- **Work item**: Transcribe every line of the entries exactly.

- **Given data**:
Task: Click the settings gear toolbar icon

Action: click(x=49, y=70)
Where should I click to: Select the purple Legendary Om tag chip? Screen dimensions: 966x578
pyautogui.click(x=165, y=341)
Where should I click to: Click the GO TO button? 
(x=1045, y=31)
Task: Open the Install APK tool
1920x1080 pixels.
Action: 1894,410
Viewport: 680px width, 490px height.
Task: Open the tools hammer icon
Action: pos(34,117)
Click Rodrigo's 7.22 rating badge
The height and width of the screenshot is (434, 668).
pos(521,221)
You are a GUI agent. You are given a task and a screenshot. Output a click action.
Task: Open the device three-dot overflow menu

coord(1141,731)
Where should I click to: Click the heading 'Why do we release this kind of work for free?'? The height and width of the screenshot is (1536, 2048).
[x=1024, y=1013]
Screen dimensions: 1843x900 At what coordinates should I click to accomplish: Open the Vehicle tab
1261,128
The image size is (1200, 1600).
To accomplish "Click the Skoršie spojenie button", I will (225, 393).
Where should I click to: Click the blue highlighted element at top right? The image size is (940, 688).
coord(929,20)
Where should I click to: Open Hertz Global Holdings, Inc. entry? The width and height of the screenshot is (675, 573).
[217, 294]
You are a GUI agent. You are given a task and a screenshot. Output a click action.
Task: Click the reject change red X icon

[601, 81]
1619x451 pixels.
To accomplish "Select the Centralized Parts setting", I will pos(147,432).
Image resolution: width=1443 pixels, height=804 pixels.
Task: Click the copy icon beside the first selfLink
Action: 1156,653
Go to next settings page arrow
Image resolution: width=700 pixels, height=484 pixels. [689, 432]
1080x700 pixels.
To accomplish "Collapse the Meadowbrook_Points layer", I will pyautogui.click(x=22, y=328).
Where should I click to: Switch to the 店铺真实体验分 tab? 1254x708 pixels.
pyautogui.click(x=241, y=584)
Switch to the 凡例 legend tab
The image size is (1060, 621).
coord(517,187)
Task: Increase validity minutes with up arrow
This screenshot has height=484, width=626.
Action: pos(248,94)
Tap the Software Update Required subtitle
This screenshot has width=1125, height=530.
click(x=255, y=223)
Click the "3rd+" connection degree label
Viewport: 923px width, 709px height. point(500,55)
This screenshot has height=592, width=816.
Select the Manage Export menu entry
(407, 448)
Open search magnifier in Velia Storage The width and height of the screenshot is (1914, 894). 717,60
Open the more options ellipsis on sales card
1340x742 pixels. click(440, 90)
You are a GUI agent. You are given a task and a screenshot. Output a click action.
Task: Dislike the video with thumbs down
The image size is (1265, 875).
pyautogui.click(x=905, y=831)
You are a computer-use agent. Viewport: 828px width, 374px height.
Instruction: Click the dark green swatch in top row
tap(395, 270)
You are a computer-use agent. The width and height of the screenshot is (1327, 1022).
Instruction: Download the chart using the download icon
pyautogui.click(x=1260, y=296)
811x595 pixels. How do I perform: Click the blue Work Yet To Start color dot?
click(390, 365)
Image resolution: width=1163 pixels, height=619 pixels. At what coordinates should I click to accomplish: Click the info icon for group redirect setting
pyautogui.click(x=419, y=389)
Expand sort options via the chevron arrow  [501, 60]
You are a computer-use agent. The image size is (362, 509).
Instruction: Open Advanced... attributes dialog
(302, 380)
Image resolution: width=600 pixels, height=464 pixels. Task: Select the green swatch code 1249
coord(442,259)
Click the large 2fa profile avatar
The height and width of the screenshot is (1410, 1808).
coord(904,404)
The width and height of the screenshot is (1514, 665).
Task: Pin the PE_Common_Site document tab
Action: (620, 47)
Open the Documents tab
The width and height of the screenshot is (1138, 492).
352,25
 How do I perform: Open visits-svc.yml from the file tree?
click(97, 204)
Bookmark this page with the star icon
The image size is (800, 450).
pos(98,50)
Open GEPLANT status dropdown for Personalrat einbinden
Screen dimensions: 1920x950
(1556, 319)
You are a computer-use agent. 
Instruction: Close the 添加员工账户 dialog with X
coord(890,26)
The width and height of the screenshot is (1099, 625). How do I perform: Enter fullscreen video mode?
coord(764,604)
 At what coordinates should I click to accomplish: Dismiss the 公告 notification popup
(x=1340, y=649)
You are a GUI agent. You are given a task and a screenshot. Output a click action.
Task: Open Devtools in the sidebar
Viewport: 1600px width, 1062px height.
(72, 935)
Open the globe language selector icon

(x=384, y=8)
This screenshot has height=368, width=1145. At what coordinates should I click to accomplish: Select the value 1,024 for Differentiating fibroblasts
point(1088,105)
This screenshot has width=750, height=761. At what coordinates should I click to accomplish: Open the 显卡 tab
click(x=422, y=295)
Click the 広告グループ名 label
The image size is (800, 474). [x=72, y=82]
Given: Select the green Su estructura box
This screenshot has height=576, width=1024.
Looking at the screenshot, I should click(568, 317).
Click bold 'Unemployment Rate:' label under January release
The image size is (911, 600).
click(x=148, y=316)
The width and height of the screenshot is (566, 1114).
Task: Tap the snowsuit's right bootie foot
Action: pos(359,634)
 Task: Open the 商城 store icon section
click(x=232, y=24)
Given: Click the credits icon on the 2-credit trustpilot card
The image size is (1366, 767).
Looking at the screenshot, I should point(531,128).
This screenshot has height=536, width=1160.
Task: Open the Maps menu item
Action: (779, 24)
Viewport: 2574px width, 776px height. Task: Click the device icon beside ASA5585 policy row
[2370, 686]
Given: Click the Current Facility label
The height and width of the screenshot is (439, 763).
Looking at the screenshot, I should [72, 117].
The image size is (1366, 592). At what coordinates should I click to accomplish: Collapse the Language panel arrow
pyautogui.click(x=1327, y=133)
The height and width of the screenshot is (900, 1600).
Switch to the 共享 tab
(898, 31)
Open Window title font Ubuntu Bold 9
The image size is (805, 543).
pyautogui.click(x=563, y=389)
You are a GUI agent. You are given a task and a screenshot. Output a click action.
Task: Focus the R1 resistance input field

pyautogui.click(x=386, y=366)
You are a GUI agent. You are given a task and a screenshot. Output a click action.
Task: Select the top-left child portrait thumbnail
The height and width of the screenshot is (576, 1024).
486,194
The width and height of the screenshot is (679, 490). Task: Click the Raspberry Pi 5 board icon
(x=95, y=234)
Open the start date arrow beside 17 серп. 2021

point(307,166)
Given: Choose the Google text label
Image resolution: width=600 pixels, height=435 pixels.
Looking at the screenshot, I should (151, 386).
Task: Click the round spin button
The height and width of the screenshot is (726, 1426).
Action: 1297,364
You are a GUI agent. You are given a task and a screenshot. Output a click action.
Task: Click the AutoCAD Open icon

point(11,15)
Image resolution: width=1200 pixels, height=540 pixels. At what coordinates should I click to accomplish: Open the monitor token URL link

- **Completed exercise**:
Task: Click the settings gear toolbar icon

Action: click(x=49, y=70)
Where should I click to: Select the purple Legendary Om tag chip? Screen dimensions: 966x578
pyautogui.click(x=165, y=341)
Where should I click to: Click the GO TO button? 
(x=1045, y=31)
Task: Open the Install APK tool
1920x1080 pixels.
Action: 1894,410
Viewport: 680px width, 490px height.
Task: Open the tools hammer icon
Action: pos(34,117)
Click Rodrigo's 7.22 rating badge
The height and width of the screenshot is (434, 668).
pos(521,221)
You are a GUI agent. You are given a task and a screenshot. Output a click action.
Task: Open the device three-dot overflow menu

coord(1141,731)
Where should I click to: Click the heading 'Why do we release this kind of work for free?'? The height and width of the screenshot is (1536, 2048).
[x=1024, y=1013]
Screen dimensions: 1843x900 At what coordinates should I click to accomplish: Open the Vehicle tab
1261,128
The image size is (1200, 1600).
To accomplish "Click the Skoršie spojenie button", I will (225, 393).
Where should I click to: Click the blue highlighted element at top right? The image size is (940, 688).
coord(929,20)
Where should I click to: Open Hertz Global Holdings, Inc. entry? The width and height of the screenshot is (675, 573).
[217, 294]
You are a GUI agent. You are given a task and a screenshot. Output a click action.
Task: Click the reject change red X icon

[601, 81]
1619x451 pixels.
To accomplish "Select the Centralized Parts setting", I will pos(147,432).
Image resolution: width=1443 pixels, height=804 pixels.
Task: Click the copy icon beside the first selfLink
Action: 1156,653
Go to next settings page arrow
Image resolution: width=700 pixels, height=484 pixels. [689, 432]
1080x700 pixels.
To accomplish "Collapse the Meadowbrook_Points layer", I will pyautogui.click(x=22, y=328).
Where should I click to: Switch to the 店铺真实体验分 tab? 1254x708 pixels.
pyautogui.click(x=241, y=584)
Switch to the 凡例 legend tab
The image size is (1060, 621).
coord(517,187)
Task: Increase validity minutes with up arrow
This screenshot has height=484, width=626.
Action: pos(248,94)
Tap the Software Update Required subtitle
This screenshot has width=1125, height=530.
click(x=255, y=223)
Click the "3rd+" connection degree label
Viewport: 923px width, 709px height. point(500,55)
This screenshot has height=592, width=816.
Select the Manage Export menu entry
(407, 448)
Open search magnifier in Velia Storage The width and height of the screenshot is (1914, 894). 717,60
Open the more options ellipsis on sales card
1340x742 pixels. click(440, 90)
You are a GUI agent. You are given a task and a screenshot. Output a click action.
Task: Dislike the video with thumbs down
The image size is (1265, 875).
pyautogui.click(x=905, y=831)
You are a computer-use agent. Viewport: 828px width, 374px height.
Instruction: Click the dark green swatch in top row
tap(395, 270)
You are a computer-use agent. The width and height of the screenshot is (1327, 1022).
Instruction: Download the chart using the download icon
pyautogui.click(x=1260, y=296)
811x595 pixels. How do I perform: Click the blue Work Yet To Start color dot?
click(390, 365)
Image resolution: width=1163 pixels, height=619 pixels. At what coordinates should I click to accomplish: Click the info icon for group redirect setting
pyautogui.click(x=419, y=389)
Expand sort options via the chevron arrow  [501, 60]
You are a computer-use agent. The image size is (362, 509).
Instruction: Open Advanced... attributes dialog
(302, 380)
Image resolution: width=600 pixels, height=464 pixels. Task: Select the green swatch code 1249
coord(442,259)
Click the large 2fa profile avatar
The height and width of the screenshot is (1410, 1808).
coord(904,404)
The width and height of the screenshot is (1514, 665).
Task: Pin the PE_Common_Site document tab
Action: (620, 47)
Open the Documents tab
The width and height of the screenshot is (1138, 492).
352,25
 How do I perform: Open visits-svc.yml from the file tree?
click(97, 204)
Bookmark this page with the star icon
The image size is (800, 450).
pos(98,50)
Open GEPLANT status dropdown for Personalrat einbinden
Screen dimensions: 1920x950
(1556, 319)
You are a computer-use agent. 
Instruction: Close the 添加员工账户 dialog with X
coord(890,26)
The width and height of the screenshot is (1099, 625). How do I perform: Enter fullscreen video mode?
coord(764,604)
 At what coordinates should I click to accomplish: Dismiss the 公告 notification popup
(x=1340, y=649)
You are a GUI agent. You are given a task and a screenshot. Output a click action.
Task: Open Devtools in the sidebar
Viewport: 1600px width, 1062px height.
(72, 935)
Open the globe language selector icon

(x=384, y=8)
This screenshot has height=368, width=1145. At what coordinates should I click to accomplish: Select the value 1,024 for Differentiating fibroblasts
point(1088,105)
This screenshot has width=750, height=761. At what coordinates should I click to accomplish: Open the 显卡 tab
click(x=422, y=295)
Click the 広告グループ名 label
The image size is (800, 474). [x=72, y=82]
Given: Select the green Su estructura box
This screenshot has height=576, width=1024.
Looking at the screenshot, I should click(568, 317).
Click bold 'Unemployment Rate:' label under January release
The image size is (911, 600).
click(x=148, y=316)
The width and height of the screenshot is (566, 1114).
Task: Tap the snowsuit's right bootie foot
Action: pos(359,634)
 Task: Open the 商城 store icon section
click(x=232, y=24)
Given: Click the credits icon on the 2-credit trustpilot card
The image size is (1366, 767).
Looking at the screenshot, I should point(531,128).
This screenshot has height=536, width=1160.
Task: Open the Maps menu item
Action: (779, 24)
Viewport: 2574px width, 776px height. Task: Click the device icon beside ASA5585 policy row
[2370, 686]
Given: Click the Current Facility label
The height and width of the screenshot is (439, 763).
Looking at the screenshot, I should [72, 117].
The image size is (1366, 592). At what coordinates should I click to accomplish: Collapse the Language panel arrow
pyautogui.click(x=1327, y=133)
The height and width of the screenshot is (900, 1600).
Switch to the 共享 tab
(898, 31)
Open Window title font Ubuntu Bold 9
The image size is (805, 543).
pyautogui.click(x=563, y=389)
You are a GUI agent. You are given a task and a screenshot. Output a click action.
Task: Focus the R1 resistance input field

pyautogui.click(x=386, y=366)
You are a GUI agent. You are given a task and a screenshot. Output a click action.
Task: Select the top-left child portrait thumbnail
The height and width of the screenshot is (576, 1024).
486,194
The width and height of the screenshot is (679, 490). Task: Click the Raspberry Pi 5 board icon
(x=95, y=234)
Open the start date arrow beside 17 серп. 2021

point(307,166)
Given: Choose the Google text label
Image resolution: width=600 pixels, height=435 pixels.
Looking at the screenshot, I should (151, 386).
Task: Click the round spin button
The height and width of the screenshot is (726, 1426).
Action: 1297,364
You are a GUI agent. You are given a task and a screenshot. Output a click action.
Task: Click the AutoCAD Open icon

point(11,15)
Image resolution: width=1200 pixels, height=540 pixels. At what coordinates should I click to accomplish: Open the monitor token URL link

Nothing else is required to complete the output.